Join Publisher Tracy Hackler and radio star Tim Trout as they open a box of the brand new 2009 Press Pass Eclipse NASCAR cards.
Click the image above or right here to view the video.
Wow…you admit you have a loaded box but bust anyway. How stupid are you guys?
You know, I had faith that you guys weren’t doing anything unethical up until this point.
So, let me get this straight… (and see if you can stay with me):
… if a card company prints and packages its cards in the Dallas area and a company rep drops off a box …
… and both said rep and the Beckett crew acknowledge that the box “could be” a case hitting box as it was just pulled off the line (neither one knows) …
… and they offer to give away the cards if it appears that way …
… we’re supposed to be outraged?
I see no conspiracy. In fact, I see generosity.
Yes, I used to think the same thing. However, shouldn’t paying consumers have the chance to get a loaded box instead? Also, how this is a good representation of what an average collector is supposed to pull?

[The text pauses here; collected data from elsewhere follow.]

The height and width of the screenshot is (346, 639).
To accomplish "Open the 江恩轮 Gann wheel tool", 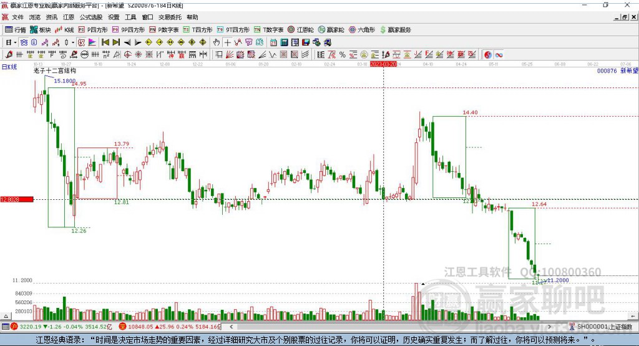I will coord(301,30).
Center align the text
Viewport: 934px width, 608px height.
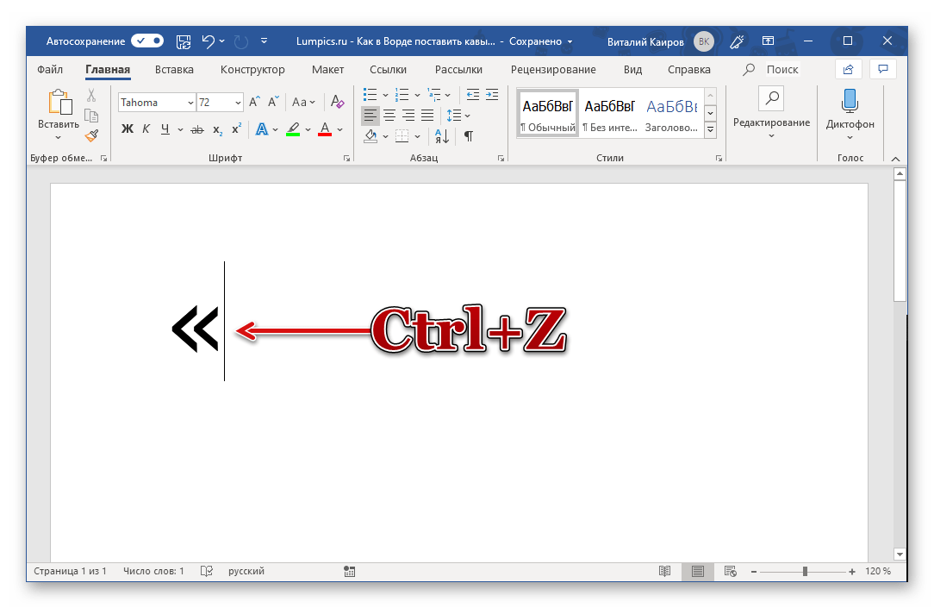[389, 115]
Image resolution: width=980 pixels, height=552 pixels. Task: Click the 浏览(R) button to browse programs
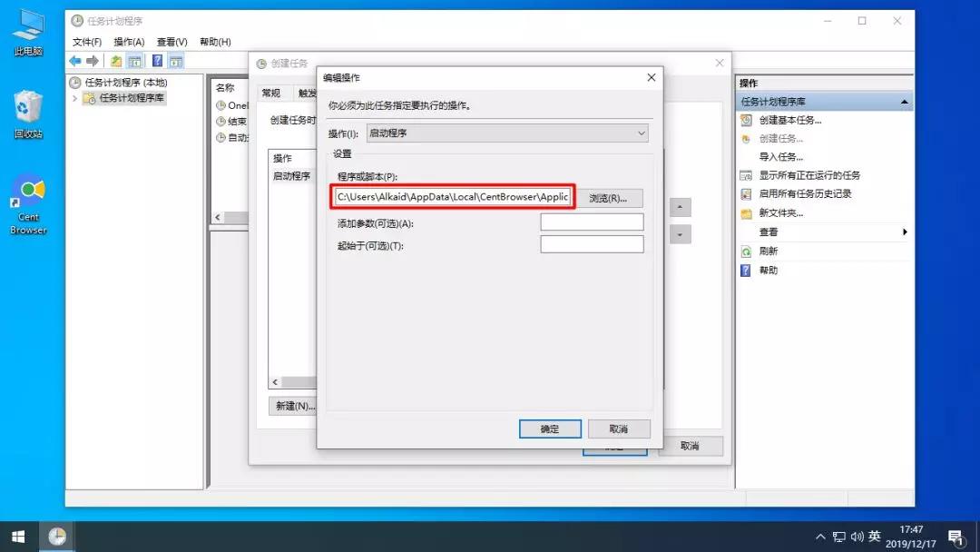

This whole notion of “loaded boxes” is propegated by people who don’t leave their basements and don’t go to work but need something to blog about — and are pissed they don’t get free boxes to open for their few-hundred readers (and sell for themselves afterward).
Yes, there have been noteworthy pulls from boxes from Beckett. But guess what, guys? They open a sheeetload of products. Do you think card companies consciously plant boxes in their hands when it’s obvious that they have their hands full getting products out and (cough, cough) redemptions fulfilled? And what sense does it make for them to do that when it can inspire expectations that can’t be delivered upon just as easily as it can hype collectors up for a product?
Use common sense people. If anyone’s at fault here, it’s manufacturers who have bad collation or are, god forbid, trying to work the whole system.
Beckett magazines appear in nearly every Walmart around the country — and probably almost every hobby shop, too. Whether you like them or not, they have a potentially huge audience and that alone makes sending them sample/review boxes make a lot of sense.
Show me a video game reviewer or a movie reviewer who pays to see movies or buys DVDs … ah, I’m done. This argument is pointless.
Very well stated, Mark. And I’ll leave it at that.